Written by Malinda Just Tuesday, 20 September 2011 16:01
A year ago, Sept. 27, 2010, shortly after 11 a.m., I found myself sitting alone in a bathroom stall at KU Medical Center. With joyful tears, I silently praised the Author of Life for giving me another day with my then 2-year-old daughter. At that moment, “another day” was not assumed, but viewed as a very precious gift.
Roll back to the year before. My daughter, Gracelyn, had just turned 1. I was a new mom taking my child to a routine well- check at our pediatrician. Gracelyn had blood drawn just like any other 1-year-old. And just like any other 1-year-old, I expected normal results.
Instead, our pediatrician took the time out of his busy day to call me with results. That’s never a good sign. Gracelyn has “dangerously low” hemoglobin, he said. Could lead to “congestive heart failure,” he said. “Head to the hospital in Wichita,” he said.
So ended my expectation of normal.
The first hospital stay was grueling. Imagine days of blood work with a 1-year-old. A sweet little girl who had no idea the needles were for the greater good.
After tears from Gracelyn, Mommy and Daddy, even grandparents, as well as a blood transfusion, we were sent home without a diagnosis.
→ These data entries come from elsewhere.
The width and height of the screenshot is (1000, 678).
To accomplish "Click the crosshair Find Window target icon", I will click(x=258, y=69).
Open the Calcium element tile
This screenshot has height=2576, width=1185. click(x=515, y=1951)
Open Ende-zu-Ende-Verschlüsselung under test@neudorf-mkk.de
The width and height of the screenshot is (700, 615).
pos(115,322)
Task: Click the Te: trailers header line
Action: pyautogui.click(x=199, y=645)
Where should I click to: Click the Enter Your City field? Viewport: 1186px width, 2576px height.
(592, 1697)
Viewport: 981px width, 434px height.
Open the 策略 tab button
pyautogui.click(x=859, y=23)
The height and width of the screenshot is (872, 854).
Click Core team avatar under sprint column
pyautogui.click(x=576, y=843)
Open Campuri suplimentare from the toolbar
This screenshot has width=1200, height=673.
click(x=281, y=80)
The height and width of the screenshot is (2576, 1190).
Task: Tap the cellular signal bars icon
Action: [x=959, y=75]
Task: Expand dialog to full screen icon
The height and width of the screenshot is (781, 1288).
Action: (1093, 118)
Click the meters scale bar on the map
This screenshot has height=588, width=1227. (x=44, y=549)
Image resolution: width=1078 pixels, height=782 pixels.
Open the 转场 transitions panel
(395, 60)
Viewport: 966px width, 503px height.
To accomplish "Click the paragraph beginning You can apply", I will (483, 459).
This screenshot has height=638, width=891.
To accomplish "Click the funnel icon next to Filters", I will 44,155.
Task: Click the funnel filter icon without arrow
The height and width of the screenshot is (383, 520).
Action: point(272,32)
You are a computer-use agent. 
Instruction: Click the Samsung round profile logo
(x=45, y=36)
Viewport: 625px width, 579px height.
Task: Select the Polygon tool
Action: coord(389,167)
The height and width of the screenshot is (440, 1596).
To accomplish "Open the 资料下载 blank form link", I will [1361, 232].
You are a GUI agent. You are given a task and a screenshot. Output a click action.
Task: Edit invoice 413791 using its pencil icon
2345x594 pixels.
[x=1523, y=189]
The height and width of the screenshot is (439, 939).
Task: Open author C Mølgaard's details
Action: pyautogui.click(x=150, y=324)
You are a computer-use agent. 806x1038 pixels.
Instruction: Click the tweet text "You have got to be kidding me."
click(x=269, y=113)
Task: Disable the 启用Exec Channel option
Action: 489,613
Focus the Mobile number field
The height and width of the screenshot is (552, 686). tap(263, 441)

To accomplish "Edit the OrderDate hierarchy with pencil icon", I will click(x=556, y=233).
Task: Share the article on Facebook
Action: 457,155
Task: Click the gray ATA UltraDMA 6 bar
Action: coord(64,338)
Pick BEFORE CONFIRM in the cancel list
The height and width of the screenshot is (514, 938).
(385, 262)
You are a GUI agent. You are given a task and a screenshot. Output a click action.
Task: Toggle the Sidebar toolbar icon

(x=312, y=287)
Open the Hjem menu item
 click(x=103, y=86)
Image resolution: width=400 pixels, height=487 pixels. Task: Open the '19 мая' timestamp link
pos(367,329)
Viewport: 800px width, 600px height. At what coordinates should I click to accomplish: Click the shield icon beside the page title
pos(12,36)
Enter months of lab work. Checking and rechecking hemoglobin levels. Monitoring every little change. Getting to be on a first-name basis with nurses and the lab tech. Traveling to multiple cities for specialist appointments. Specialists baffled.
Finally, a few months before Gracelyn turned 2 (and a few months before daughter Jemma entered the world), our family was connected with a hematologist at KU Medical Center—Dr. Jakica Tancabelic.
After our first visit, Dr. T had a couple suspicions. Finally it seemed we were getting somewhere, though the potential prognoses weren’t pleasant. Genetic disorder or cancer. Either way, it seemed, the road was getting bumpier.
In May 2010, two days after Jemma was born, we were back in the hospital for Gracelyn’s second blood transfusion of her short life. And then we waited six weeks for the transfused blood to be replaced by real blood so we could continue with diagnosis.
And then July came. So did a diagnosis. No cancer. Instead, Hereditary Spherocytosis. Gracelyn’s spleen was killing off her spherical red blood cells. Where a normal person’s red blood cells circulated the body 120 days, Gracelyn’s were being extinguished in 21 to 28 days. Though her body was producing cells like crazy, it couldn’t keep up.
Our doctor recommended surgery to remove Gracelyn’s spleen. A procedure usually reserved for people 5 and older, the severity of Gracelyn’s case warranted action. Though it was difficult—particularly to sign waiver forms with the word “death” included—we knew surgery was needed.
So began weeks of raw emotion. Fear of the unknown. Suffocating trepidation over the possibility of death. Bitterness over a surgery delay due to a cold. And finally, peace…maybe even excitement…over the possibility of renewed health for Gracelyn.
I was ready for my little girl to feel better. (She does!) For her to be able to run more than 10 feet without saying, “Mommy, I’m tired.” (She can. In fact, she’s gotten pretty fast!)
I was ready for her to have rosy cheeks for the first time since she was 4 months old. (She’s absolutely beautiful!)
I lwas ready to see her little body gain weight and inches. (She has—at her 3-year check in April, she had gained more than 3 pounds and grown 3 inches. For us, that is a huge improvement!)
And I was ready to see what God had in store for us post-surgery.
And what did God have in store? Not just “another day,” but another blessed year with not just one, but two beautiful daughters. For that, I am forever thankful.